Yes, I'm still at it on the first day of June. Thanks to Bobby Capobianco's transfer, Tom Pritchard is the last remaining scholarship player for me to review, although my final post will be about Daniel Moore, the only walk-on who has played enough to warrant discussion. Pritchard is an enigma, to say the least. Since we love to discuss the last days of the Sampson era so much, recall that Pritchard was part of a four-man recruiting class that signed in November 2007 and included Pritchard and Matt Roth, both unranked by recruiting services, and Devin Ebanks and Terrell Holloway, both of whom were more highly regarded recruits. Pritchard and Roth enrolled, while Ebanks and Holloway went elsewhere (Ebanks to West Virginia, Holloway to Xavier). As I said during Roth's preview, we should not forget that Roth and Pritchard stuck by IU when it was at its lowest point, to play for a coach who did not recruit them and may not have wanted to recruit them. I don't mean to criticize Ebanks or Holloway for their decisions, both of which worked to their advantage.  But for that reason, it bothers me a bit the degree and intensity of criticism that Pritchard draws from IU fans.  He was recruited to be a complementary player.

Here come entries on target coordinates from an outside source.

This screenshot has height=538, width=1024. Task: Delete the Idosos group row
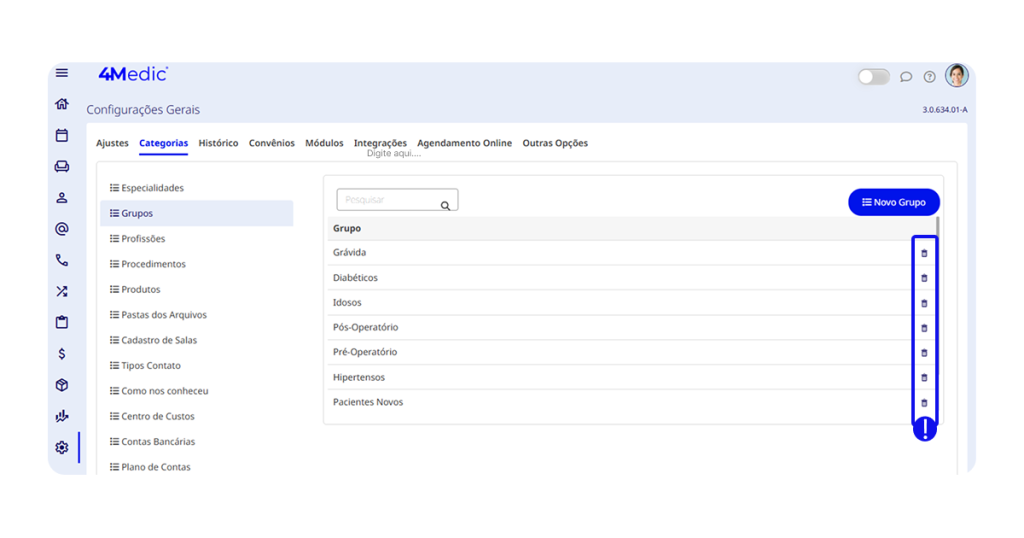click(x=924, y=303)
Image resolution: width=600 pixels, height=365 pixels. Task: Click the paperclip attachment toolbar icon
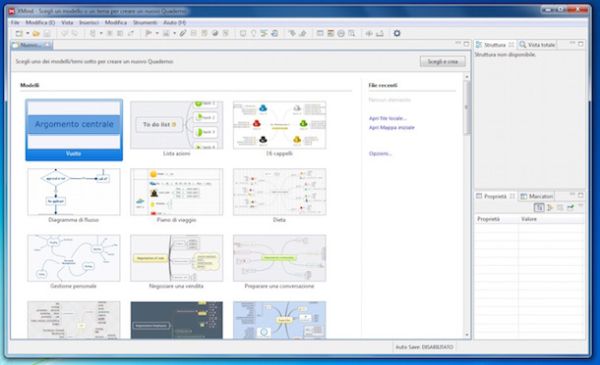(183, 34)
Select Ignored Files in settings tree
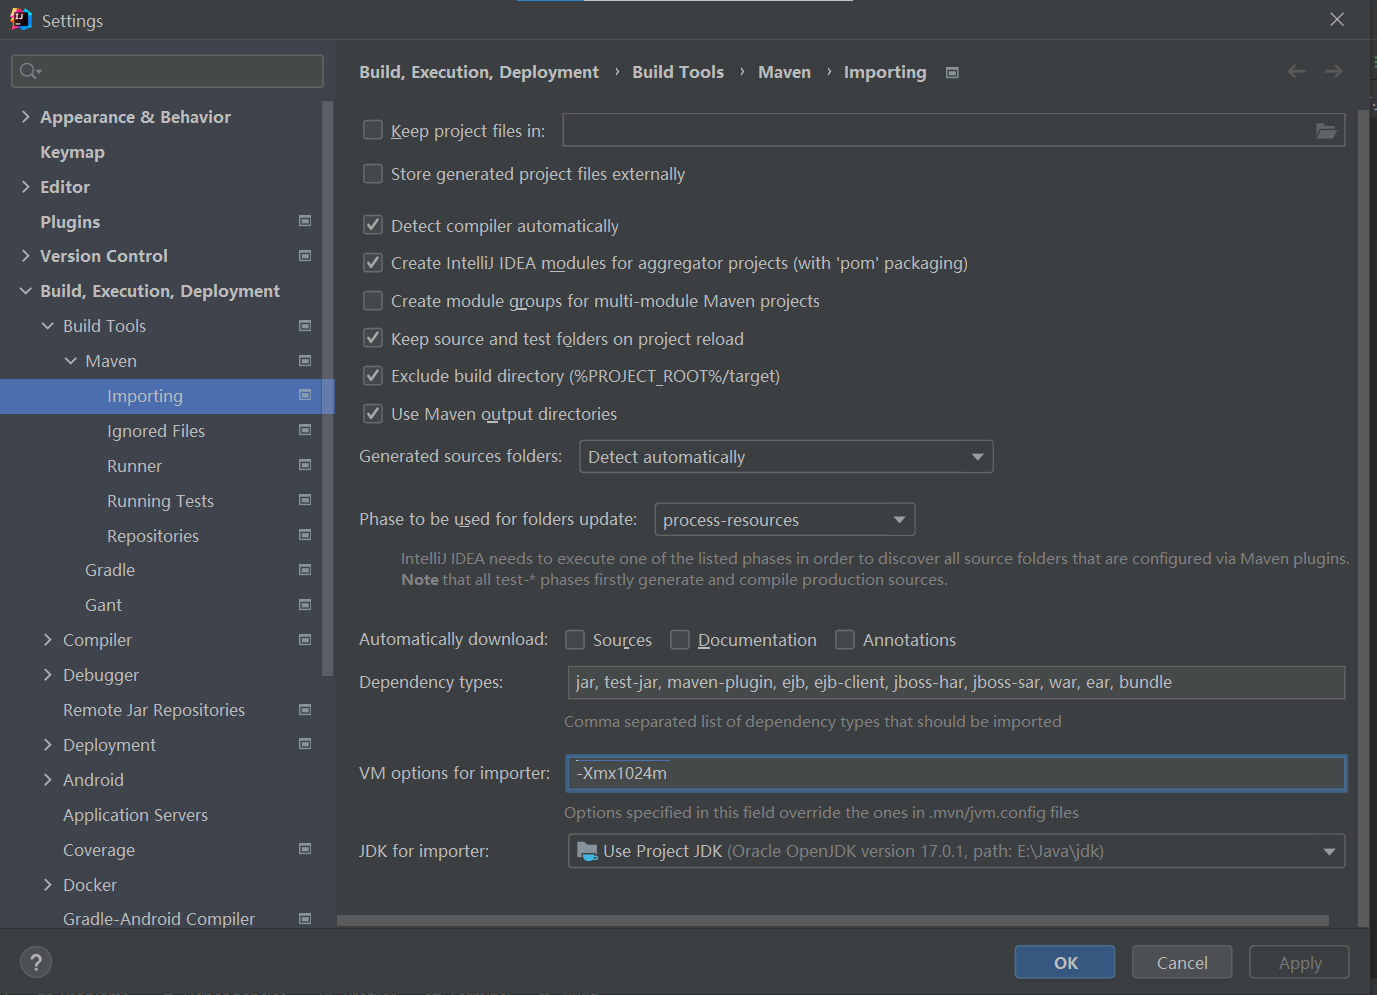 [156, 431]
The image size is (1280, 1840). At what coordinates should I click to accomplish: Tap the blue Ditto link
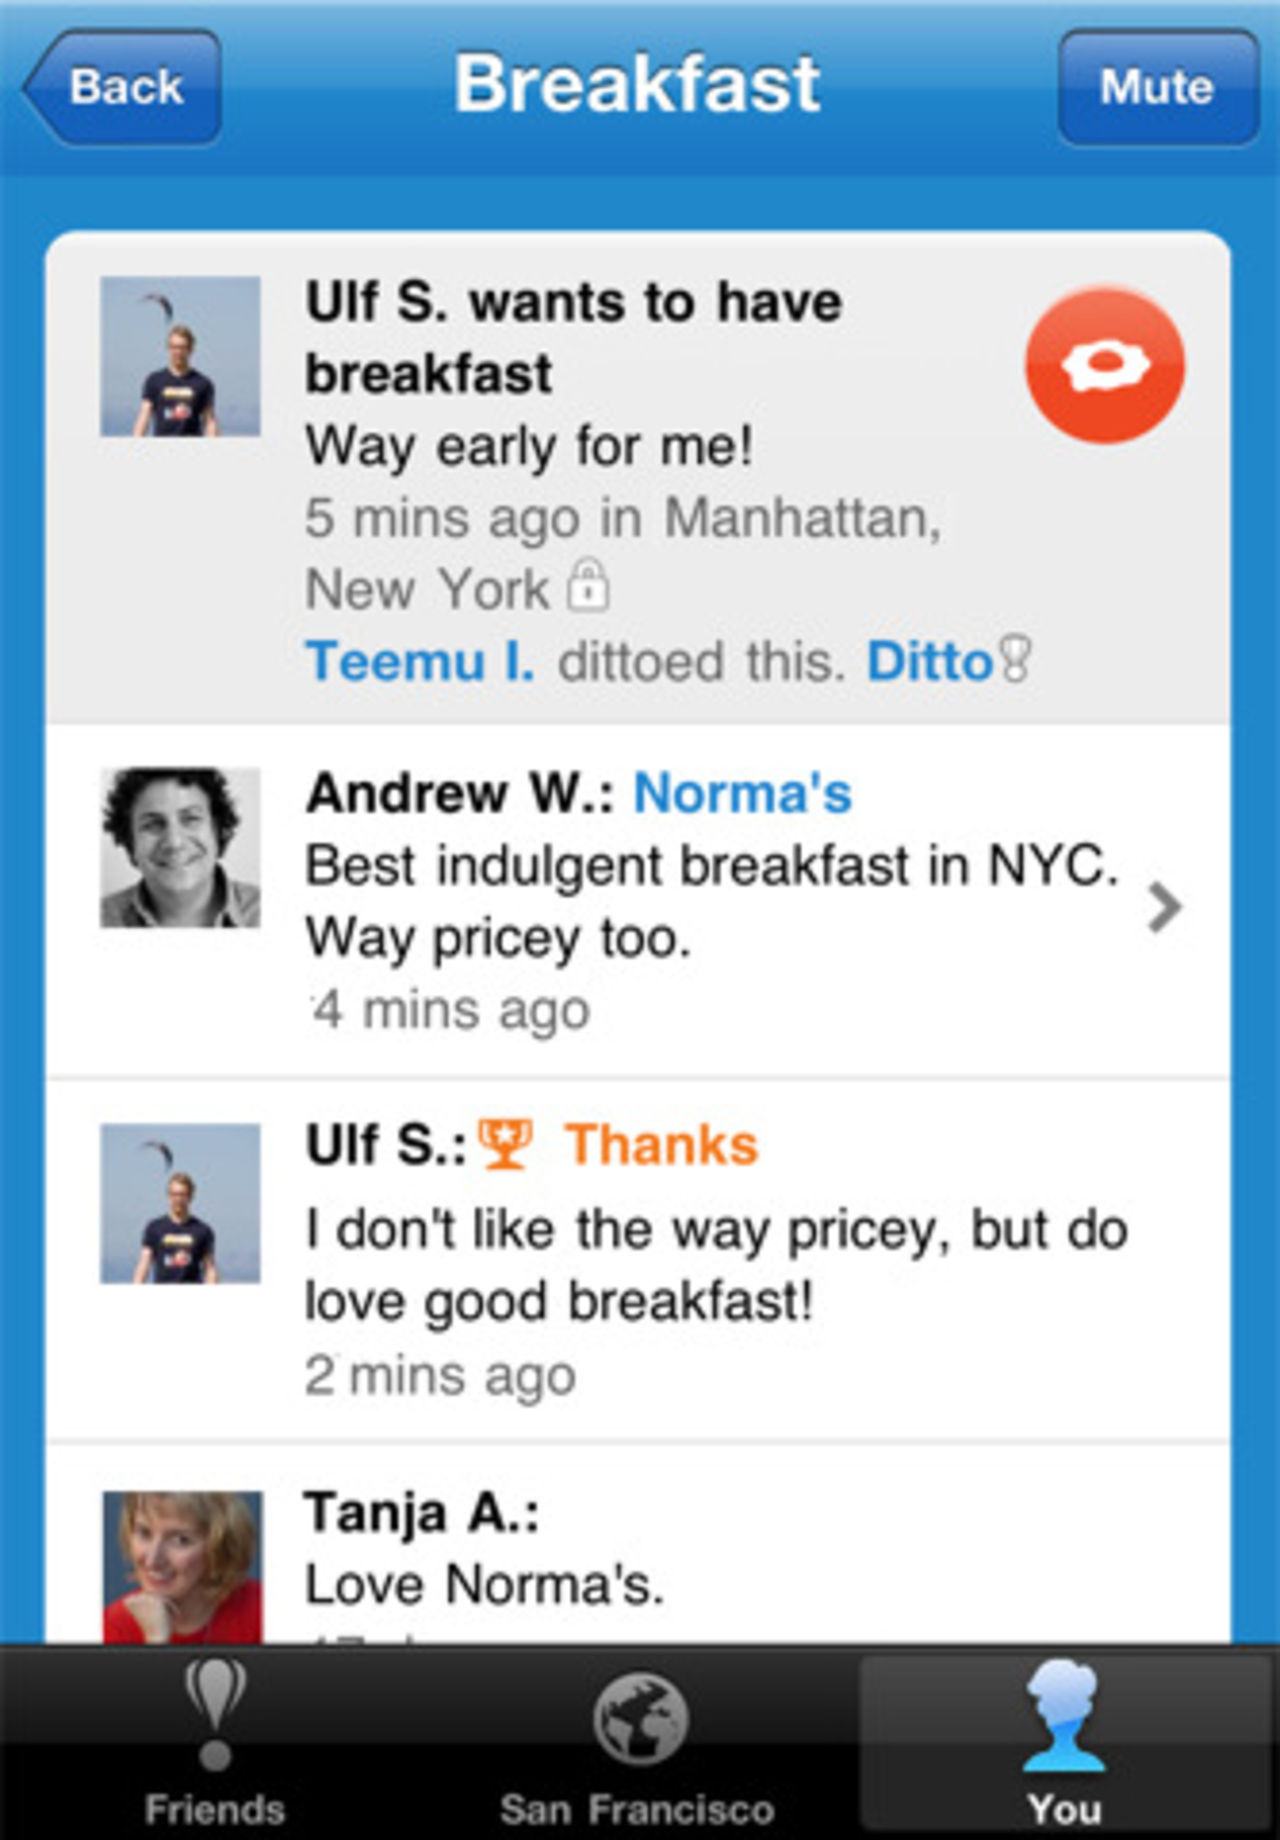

Still, Pritchard's career trajectory has been puzzling.  As a freshman, he played nearly 30 minutes a game and averaged 9.7 points per game on 47 percent shooting from the field.  To some degree, those numbers were skewed by high scoring games against non-conference opposition, by not by a whole lot.  He continued to play consistently and respectably, albeit for a team that finished 1-17 in the Big Ten.  He even shot 57 percent from the free throw line, which isn't good by any means, but isn't horrible for a freshman big man. 

Since his freshman year, his contributions have cratered, however.  Pritchard's playing time has diminished, which is to be expected, but only by about 10 minutes per game.  He averaged 4.2 points per game as a sophomore and 2.5 as a junior.  His shooting percentages have been good--60.9 as a sohpmore, 59.0 as a junior--but on only 3 shot attempts per game as a sophomore and 2.5 as a junior.  Also, his free throw shooting has cratered, going from 57 percent as a freshman to 34.3 as a sophomore and 32.8 as a junior.  Pritchard, like many Hoosiers, has been a fouling machine, still averaging about 3 PFs per game despite playing less than 20 minutes per game over the last two seasons.  Still, that doesn't entirely explain why Pritchard, who was a serviceable offensive player as a freshman, now contributes so little to scoring.  He is a solid rebounder and shot blocker, but struggles to find scoring opportunities and to stay out of foul trouble. 

What's frustrating, of course, is that there are glimmers that suggest that there is more to Pritchard than meets the eye.  He isn't a stiff.  His dunk last season against Minnesota...

...made highlight reels all over the country.  Can you imagine Todd Lindeman or Tijan Jobe making that play?  Me, either.  Unfortunately, his 12 point effort in that win over Minnesota was Pritchard's only double-figure scoring output of the entire season.  He was in double figures 15 times as a freshman.  He had a similar out-of-nowhere performance against Purdue his sophomore year, scoring 13 points on 6-7 shooting in a game that was in doubt until the buzzer.  That was one of only two double-figure performances when Pritch was a sophomore.

Certainly, with Cody Zeller coming in, it is unlikely that Pritchard ever will match the number of touches and shots per game that he produced as a freshman.  Still, he has shown enough glimmers to suggest that he is capable of being a solid complement to Zeller or providing some offense when Zeller is on the bench. Am I crazy to hope that Pritchard has a senior year renaissance?  Or should we simply give up and hope that he sees the court in garbage time.  I think there is something there, and I hope that tom and the coaching staff find a way to unleash it.